▸ Task brief: Please find the lines in the following records that hold "header", and copy them.

___ Records for this task

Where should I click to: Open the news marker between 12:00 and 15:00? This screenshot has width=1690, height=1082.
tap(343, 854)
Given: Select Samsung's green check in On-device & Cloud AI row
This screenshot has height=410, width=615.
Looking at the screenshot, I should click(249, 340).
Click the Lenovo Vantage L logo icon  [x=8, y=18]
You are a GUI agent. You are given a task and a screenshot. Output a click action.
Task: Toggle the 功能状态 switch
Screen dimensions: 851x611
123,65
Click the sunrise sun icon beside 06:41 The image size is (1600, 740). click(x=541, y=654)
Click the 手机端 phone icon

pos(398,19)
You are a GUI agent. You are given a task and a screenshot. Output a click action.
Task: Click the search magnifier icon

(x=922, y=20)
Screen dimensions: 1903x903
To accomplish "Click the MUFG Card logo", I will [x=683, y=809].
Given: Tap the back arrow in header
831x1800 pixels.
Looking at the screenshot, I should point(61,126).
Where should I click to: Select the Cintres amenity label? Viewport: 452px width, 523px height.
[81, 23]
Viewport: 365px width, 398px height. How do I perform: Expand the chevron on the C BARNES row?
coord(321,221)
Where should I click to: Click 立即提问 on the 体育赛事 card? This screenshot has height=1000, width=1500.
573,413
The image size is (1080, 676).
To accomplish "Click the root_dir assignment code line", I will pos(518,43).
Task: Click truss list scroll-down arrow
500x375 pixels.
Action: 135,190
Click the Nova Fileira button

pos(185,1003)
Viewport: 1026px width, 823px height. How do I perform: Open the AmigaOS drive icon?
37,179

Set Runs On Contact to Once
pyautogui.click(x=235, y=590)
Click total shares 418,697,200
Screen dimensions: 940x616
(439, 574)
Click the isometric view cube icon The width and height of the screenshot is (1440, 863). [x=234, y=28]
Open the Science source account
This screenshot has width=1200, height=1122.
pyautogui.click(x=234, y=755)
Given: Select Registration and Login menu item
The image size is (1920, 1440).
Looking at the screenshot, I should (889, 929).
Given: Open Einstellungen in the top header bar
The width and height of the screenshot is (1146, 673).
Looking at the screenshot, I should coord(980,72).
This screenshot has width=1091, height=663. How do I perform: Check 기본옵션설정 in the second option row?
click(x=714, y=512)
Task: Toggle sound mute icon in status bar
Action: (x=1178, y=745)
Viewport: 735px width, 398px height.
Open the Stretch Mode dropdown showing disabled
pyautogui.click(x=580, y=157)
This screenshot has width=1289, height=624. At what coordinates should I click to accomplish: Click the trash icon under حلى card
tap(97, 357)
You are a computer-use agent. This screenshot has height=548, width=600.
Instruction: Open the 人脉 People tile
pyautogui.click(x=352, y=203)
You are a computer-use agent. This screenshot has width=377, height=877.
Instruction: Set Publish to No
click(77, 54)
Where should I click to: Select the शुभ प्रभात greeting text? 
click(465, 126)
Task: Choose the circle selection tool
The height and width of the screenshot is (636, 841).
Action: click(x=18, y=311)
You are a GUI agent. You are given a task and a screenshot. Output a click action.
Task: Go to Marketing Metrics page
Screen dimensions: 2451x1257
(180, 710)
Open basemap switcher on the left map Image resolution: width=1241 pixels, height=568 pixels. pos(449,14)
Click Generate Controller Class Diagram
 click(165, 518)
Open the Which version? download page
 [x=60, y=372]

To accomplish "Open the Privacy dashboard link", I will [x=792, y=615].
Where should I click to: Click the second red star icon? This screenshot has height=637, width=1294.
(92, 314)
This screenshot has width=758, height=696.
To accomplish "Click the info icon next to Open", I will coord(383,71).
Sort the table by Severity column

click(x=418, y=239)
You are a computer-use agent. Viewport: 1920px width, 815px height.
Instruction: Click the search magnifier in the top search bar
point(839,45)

______

▸ Written response:
Given: Tap the back arrow in header
Given: Open Einstellungen in the top header bar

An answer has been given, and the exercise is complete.